As the coronavirus (COVID-19) outbreak continues to spread, its impact on global economies and healthcare infrastructures increases exponentially. While governments, NGOs and international corporations assess their pandemic response protocols and crisis plans, disinfectant-resistant materials will become increasingly standard for medical devices. The risk/return ratio makes it economically efficient to switch from PC/ABS to copolyesters such as Eastman Tritan MXF, which offer higher impact strength, easier processability and inherent chemical compatibility with more than 30 different disinfectants used by hospitals and other healthcare providers.
Medical device failure has long been a contributing factor to the overall cost of healthcare. Device cracking, crazing, fogging, leaks and electronic systems failures are often caused by material breakdown due to harsh chemicals used to clean hospital equipment. In the United States and Western Europe, stringent disinfectants are routinely used to combat healthcare acquired infections (HAIs), which lead to poor outcomes for patients and non-reimbursable expenses for providers. Consequently, there’s a baseline awareness across the value chain about the need for durable, chemical-resistant materials. However, healthcare hygiene practices vary across the globe.

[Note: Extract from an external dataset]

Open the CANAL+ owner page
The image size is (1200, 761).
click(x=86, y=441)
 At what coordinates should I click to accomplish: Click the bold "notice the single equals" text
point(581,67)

For example, on Mainland China where this coronavirus originated, previously inconsistent hygiene standards are being quickly rectified to combat the disease. The same scenario is playing out around the world, as people realize the critical importance of hospital cleanliness to containing the virus. As a result of this increased awareness, it follows that device breakdown will become more prevalent over time due to the application of stringent chemicals necessary to combat coronavirus and other infectious diseases. Healthcare providers worldwide are now under intense pressure to implement effective cleaning regimens in acute-care settings. That’s why materials matter—now more than ever.
Moving forward, hospitals and healthcare providers will seek products made from materials that can withstand rigorous quality processes. Accordingly, original equipment manufacturers (OEMs) will be forced to source materials that demonstrate cleanability and durability for their products to remain competitive. Molders and designers must embrace change by working with next-gen polymers that meet hygiene specifications.
To help standardize the selection process, the Healthcare Surfaces Institute (HSI) has created a healthcare product certification process. HSI’s certification program provides guidance for product development and testing requirements, including screening methods for material selection prior to finalizing product design.
Furthermore, Eastman has developed two easily replicable tests to help quality and design engineers evaluate materials. Eastman’s 4-step test is designed to screen polymers for disinfectant compatibility prior to selection and design, while the simple drop test for electronic medical device housings measures how high-stress areas perform after being disinfected and dropped. By utilizing Eastman’s test methodologies, OEMs can make more durable, chemically compatible medical devices.
The World Health Organization notes that coronavirus may persist on surfaces for a few hours to several days and recommends killing it with disinfectant. Hygiene is key to containing the spread of contagious diseases. So why keep designing with old materials that can’t withstand necessary cleaning?